Posted June 10, 2015

Sticks and stones may break our bones but microbes’ “words” may hurt us.


Breast cancer is a threat to men and women worldwide. Like all cancers, the known causes are attributed to genetics and carcinogens, but recently, scientists have begun to recognize the microbiome as another contributing factor. Historically, breast tissue had been thought to be sterile, but it has become increasingly evident that microbes may both move to and reside in the breast tissue and nipple ducts.

Building on the recent discovery of Escherichia and Bacillus bacteria in the breast tissue, researchers published a study in PLOS ONE illustrating the role bacterial communication may play in breast tumor progression.

Bacteria have a system of communicating with each other called quorum sensing, where they may release hormones, lactones, or peptides that act as chemical signals to elicit a specific response in other bacteria.
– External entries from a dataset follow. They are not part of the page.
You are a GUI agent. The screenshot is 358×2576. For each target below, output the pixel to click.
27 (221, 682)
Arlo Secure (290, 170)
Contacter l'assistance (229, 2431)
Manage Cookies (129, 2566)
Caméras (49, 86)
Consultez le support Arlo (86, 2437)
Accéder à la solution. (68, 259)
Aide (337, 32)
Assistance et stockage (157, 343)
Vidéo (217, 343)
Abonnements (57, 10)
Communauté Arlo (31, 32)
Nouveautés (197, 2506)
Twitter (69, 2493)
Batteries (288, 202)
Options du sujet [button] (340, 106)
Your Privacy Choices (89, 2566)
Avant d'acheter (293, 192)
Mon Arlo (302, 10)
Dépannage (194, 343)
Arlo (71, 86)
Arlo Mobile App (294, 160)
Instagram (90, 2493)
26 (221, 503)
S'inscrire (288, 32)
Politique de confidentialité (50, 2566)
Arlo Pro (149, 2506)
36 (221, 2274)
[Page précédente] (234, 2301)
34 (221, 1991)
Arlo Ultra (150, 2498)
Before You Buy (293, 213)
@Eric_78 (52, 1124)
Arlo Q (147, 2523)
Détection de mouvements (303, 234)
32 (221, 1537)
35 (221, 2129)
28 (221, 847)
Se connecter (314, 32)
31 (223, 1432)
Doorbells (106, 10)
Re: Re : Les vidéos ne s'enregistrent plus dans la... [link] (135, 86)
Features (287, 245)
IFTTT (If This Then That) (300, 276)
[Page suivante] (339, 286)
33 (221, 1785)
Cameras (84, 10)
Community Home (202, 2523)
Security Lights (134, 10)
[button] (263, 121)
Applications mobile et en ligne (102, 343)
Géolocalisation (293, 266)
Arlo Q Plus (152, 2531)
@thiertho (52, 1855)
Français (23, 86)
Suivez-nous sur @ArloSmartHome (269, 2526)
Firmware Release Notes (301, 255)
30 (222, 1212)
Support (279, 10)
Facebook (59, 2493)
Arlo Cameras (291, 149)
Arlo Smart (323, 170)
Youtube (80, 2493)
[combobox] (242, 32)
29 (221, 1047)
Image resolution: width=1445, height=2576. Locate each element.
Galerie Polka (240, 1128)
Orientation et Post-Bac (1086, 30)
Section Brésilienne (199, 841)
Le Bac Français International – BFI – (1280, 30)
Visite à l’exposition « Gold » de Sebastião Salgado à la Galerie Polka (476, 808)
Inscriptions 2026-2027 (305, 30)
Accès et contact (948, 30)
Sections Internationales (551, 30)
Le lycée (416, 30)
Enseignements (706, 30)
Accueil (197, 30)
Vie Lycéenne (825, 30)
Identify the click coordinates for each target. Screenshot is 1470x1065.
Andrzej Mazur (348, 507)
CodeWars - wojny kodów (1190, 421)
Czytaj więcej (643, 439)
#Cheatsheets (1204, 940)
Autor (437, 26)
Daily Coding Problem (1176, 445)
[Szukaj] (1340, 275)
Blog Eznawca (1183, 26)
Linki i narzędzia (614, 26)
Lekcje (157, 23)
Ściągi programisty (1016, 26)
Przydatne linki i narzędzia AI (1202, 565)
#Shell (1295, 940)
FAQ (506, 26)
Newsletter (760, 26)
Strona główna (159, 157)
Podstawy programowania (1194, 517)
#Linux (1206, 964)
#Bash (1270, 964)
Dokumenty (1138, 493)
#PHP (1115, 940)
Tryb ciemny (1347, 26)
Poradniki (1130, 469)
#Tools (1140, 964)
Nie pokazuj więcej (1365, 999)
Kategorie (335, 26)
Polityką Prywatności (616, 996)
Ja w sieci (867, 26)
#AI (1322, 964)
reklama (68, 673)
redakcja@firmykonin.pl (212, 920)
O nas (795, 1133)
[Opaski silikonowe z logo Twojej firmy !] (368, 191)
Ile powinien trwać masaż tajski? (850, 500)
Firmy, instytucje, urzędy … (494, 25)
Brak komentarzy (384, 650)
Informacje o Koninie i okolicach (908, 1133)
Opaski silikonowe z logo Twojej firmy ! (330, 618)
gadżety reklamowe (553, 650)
Quorum sensing peptides and bacteria themselves can travel in the blood stream, and this may allow for both the peptides and bacteria from other areas of the body to invade breast tissue.

The authors of this study investigated the relationship between blood vessel formation and quorum sensing peptides, and how these entities may promote breast tumor cell invasion in vitro. To assess the effects that the presence of these bacteria and peptides may have on breast tumor evolution, researchers evaluated signaling peptides released from three different bacterial strains common to the human microbiota: Bacillus subtilis, Streptococcus mitis, and Escherichia coli. Using cancerous cells derived from human tissue, researchers looked at how much protein was produced, what genes were affected, and visual changes in the human tumor cells after cells were exposed to the quorum sensing bacterial peptides.

The researchers found that exposing these cells to quorum sensing peptides caused an increase in the production of specific proteins by the cells related to oncogenes, specific genes associated with cancer spread and growth. One of these oncogenes results in angiogenesis, the process by which new blood vessels are formed so that blood can reach the tumor and deliver nutrients necessary for growth. Additionally, the researchers noted a drop in the expression of an important anti-tumor protein in the human cells, p53, which could result in further tumor growth and progression.


Next, the researchers used an established assay for tumor invasion, called chick chorioallantoic membrane assay, or CAM, to monitor blood supply, or vascularization, a possible indicator of angiogenesis. As depicted in the image above, after 6 days of exposure to the peptides, the researchers observed neovascularization—the growth and formation of blood vessels—in the embryonic membrane of a chick egg. This increase in vascularization may be a route of transportation for the quorum sensing bacteria and peptides to enter the breast tissue.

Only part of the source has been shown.